Your little baby probably doesn’t feel so small any more – in fact, they are the same sort of size as a butternut squash at 38.6cm from head to heel.

For a large part of your pregnancy, your baby has been busy developing from a tiny cluster of cells to a fully formed human being. This work is now almost complete, and your baby’s role is simply to get bigger, stronger and heavier, ready to be born. Their major organs are still maturing too, especially their lungs which will need more time for your little one to be able to breathe without any help.

Over the last few weeks, your baby’s skin has been covered by a white, greasy substance called vernix, which protects their skin and prevents it from drying out from spending all that time in your amniotic fluid. They will also have a layer of downy hair which has been keeping them warm.

From around 29 weeks onwards, your baby will gradually start to lose this hair and their coating of vernix will get thinner and thinner as they approach their due date. If your baby arrives early, this waxy cheese-like layer on their skin may seem quite obvious, but if they are late, there may be very little left.

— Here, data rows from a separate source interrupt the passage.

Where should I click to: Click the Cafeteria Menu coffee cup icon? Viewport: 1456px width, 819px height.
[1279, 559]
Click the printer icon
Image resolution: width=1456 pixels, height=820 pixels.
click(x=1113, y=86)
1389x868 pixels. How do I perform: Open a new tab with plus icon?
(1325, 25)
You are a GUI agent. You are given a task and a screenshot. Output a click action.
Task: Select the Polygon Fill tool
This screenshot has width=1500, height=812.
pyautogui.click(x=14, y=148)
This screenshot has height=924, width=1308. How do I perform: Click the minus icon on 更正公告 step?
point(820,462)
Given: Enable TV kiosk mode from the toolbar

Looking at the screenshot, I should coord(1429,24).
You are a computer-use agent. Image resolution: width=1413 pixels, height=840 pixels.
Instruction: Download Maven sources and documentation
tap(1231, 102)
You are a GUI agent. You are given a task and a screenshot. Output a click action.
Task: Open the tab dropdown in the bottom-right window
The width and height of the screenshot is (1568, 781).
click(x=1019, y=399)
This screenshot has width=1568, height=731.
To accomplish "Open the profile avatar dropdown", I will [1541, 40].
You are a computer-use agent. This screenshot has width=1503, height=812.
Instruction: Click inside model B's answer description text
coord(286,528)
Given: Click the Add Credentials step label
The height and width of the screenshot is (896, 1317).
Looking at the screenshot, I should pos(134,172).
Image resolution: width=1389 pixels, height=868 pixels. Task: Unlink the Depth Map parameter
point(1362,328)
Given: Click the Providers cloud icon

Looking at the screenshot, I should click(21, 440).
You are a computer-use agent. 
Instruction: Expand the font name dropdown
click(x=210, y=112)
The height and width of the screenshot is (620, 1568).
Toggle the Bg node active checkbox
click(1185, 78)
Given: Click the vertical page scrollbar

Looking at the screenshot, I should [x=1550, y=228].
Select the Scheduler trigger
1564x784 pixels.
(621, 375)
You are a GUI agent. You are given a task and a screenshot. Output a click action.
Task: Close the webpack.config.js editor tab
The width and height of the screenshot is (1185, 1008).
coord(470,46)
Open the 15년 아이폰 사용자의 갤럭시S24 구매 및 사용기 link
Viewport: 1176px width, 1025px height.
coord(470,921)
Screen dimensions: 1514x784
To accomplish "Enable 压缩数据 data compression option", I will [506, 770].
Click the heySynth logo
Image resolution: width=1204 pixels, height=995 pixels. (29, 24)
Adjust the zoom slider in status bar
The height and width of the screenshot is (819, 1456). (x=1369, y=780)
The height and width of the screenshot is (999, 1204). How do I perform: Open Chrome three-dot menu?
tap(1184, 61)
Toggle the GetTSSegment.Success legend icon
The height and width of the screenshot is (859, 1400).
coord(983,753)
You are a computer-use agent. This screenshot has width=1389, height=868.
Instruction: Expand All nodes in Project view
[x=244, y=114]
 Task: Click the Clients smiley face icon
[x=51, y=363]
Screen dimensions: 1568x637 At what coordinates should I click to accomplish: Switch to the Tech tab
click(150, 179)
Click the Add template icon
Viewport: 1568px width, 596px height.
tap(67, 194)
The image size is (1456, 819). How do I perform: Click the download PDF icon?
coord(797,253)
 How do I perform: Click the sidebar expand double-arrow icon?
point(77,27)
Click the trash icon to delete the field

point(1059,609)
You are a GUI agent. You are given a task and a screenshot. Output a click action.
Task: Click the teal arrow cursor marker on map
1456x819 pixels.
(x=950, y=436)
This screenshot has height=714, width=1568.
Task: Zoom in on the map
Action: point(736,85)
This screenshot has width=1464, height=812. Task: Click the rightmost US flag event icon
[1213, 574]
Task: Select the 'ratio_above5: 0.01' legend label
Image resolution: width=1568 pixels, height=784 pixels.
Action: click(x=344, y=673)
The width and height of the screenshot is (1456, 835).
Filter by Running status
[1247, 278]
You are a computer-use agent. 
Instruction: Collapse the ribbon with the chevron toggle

If your baby is born with vernix on their skin, don’t rush to wipe it off as it is thought it might have antimicrobial properties which will help protect your little one from infections. It is certainly very good at keeping their skin hydrated and preventing it from drying out.

How can I expect to feel at 29 weeks pregnant?

With your bump getting bigger and bigger, it is normal to feel a little clumsier and more unbalanced than usual. Your lungs won’t have quite as much space as they are used to so you may find you feel quite breathless from time to time.

As your baby has less space to move around, you may find some of the things they do – like jamming a foot under your ribs – are not exactly comfortable. Try to rest when you can, although it isn’t always easy to get a good night’s sleep when your little one is wriggling about, especially as they usually become more active when you stop.

If your baby is pressing on your bladder, you may find you need to go to the toilet more than usual, which can be especially annoying when you are trying to sleep at night. You might also be kept awake by leg cramps so drink plenty of water and stretch your muscles before you head to bed.

You may feel like you are on a bit of an emotional rollercoaster right now. This is very normal and you may be experiencing a whole load of different feelings about the journey which lays ahead of you. 

As well as excitement about meeting your baby, you may feel worried about how you will cope. You may even feel sad if a loved one is no longer around to meet your new arrival.

All your feelings are valid and you will feel better if you talk about them with a friend or loved one. You should also talk to your midwife about anything you are nervous or anxious about so you can get the right advice and support.